* _Work to be completed_
Copy word for word the part of the items that opens with the line containing "1222x980 pixels. Task: Open" and closes with the line containing "pos(1207,41)", both lines included. Leave the pictures out.

* _Given data_
»»

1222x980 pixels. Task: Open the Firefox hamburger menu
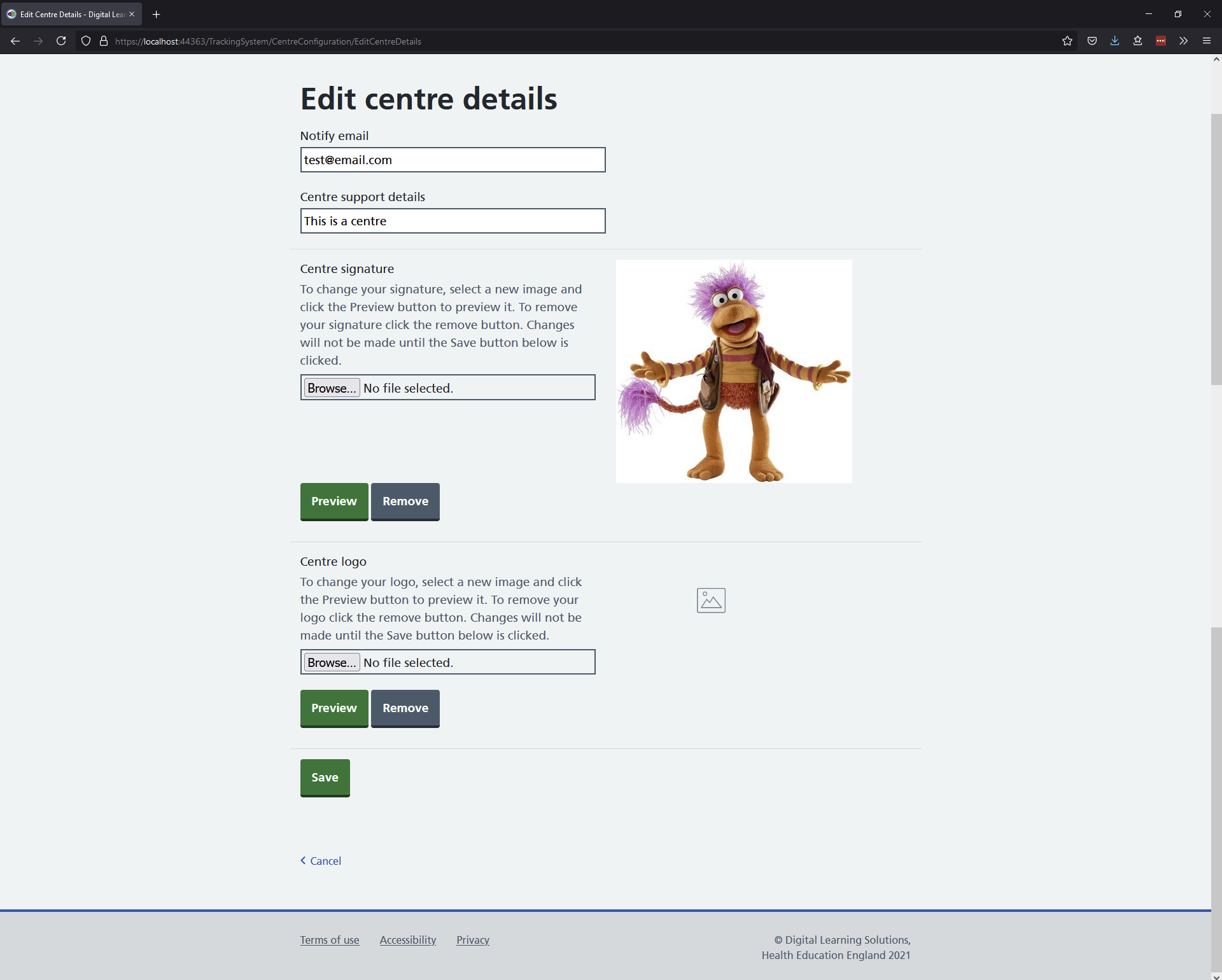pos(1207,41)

««
»»

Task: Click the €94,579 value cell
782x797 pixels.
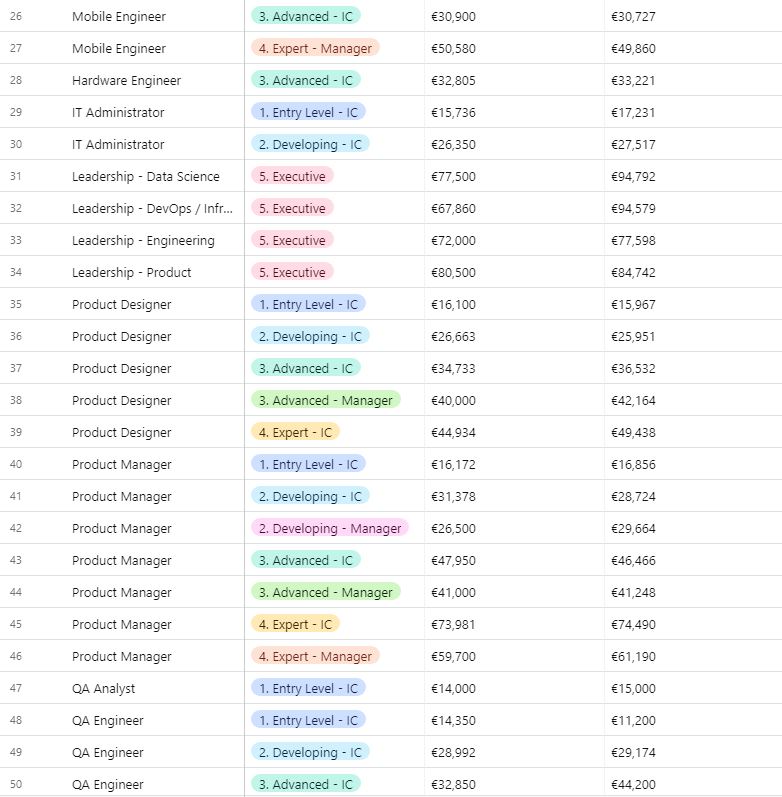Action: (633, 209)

««

* _Written answer_
1222x980 pixels. Task: Open the Firefox hamburger menu
pos(1207,41)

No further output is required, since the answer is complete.